The foul ball is an American sports icon. It's as American as Babe Ruth or rock 'n' roll or the game of baseball itself. Little kids dream of catching one. Fans use them as a canvas for their heroes' autographs. Family rooms across the nation display them as trophies.
The foul ball is also, as anyone who's ever been in a big-league baseball stadium knows, a rock-hard, 5-ounce (141-gram) mindless missile of leather and yarn that can maim and potentially kill.
Luckily, after a surge of highly publicized and serious injuries to fans hit by these screaming fouls, things are changing for the safer in the grand old American pastime.
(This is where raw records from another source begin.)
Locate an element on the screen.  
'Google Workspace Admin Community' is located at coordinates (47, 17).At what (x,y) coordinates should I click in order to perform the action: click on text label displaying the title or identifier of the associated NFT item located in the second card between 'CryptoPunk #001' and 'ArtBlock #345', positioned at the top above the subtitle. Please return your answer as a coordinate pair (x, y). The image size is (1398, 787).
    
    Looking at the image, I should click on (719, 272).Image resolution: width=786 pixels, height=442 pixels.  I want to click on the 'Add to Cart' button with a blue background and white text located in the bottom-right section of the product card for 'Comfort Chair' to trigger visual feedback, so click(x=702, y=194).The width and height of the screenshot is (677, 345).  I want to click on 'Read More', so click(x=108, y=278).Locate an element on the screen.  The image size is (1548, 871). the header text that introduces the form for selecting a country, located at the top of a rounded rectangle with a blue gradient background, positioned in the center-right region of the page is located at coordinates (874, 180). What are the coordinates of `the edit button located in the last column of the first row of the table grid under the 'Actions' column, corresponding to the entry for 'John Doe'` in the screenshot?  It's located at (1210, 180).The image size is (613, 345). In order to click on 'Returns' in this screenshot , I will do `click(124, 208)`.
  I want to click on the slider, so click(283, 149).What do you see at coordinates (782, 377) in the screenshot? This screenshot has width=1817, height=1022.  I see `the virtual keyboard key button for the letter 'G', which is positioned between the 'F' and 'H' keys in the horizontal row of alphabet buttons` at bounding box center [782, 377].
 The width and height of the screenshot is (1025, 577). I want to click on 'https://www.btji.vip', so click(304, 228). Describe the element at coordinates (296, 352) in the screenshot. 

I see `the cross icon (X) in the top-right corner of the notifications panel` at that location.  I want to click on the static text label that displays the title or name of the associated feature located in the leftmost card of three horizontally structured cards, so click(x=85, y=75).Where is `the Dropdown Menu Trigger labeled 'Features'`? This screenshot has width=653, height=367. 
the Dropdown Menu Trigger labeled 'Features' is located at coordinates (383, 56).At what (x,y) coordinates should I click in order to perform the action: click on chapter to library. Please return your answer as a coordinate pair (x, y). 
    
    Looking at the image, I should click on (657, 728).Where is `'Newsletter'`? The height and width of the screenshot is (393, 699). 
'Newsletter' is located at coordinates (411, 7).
As a new season begins, all 30 Major League Baseball teams have extended the protective netting that keeps the most dangerous of foul balls from zipping into the stands, stretching the nets from behind home plate all the way around to the far side of the dugout along both foul lines. (The nets in most stadiums used to stop before the near side of the dugout, closest to home plate.) Some teams have taken safety measures even further, stringing extra netting in front of the first row of seats down the lines to the foul poles in each corner of the field.
That's a big step for MLB, especially considering that the industry, legally speaking, probably doesn't have to do it. Historically, if you're nailed by one of these line drives, it's been harder to successfully sue the team for an injury than it is to snare one of the little buggers from the front row. With no netting in the way. Blindfolded. Without your trusty glove.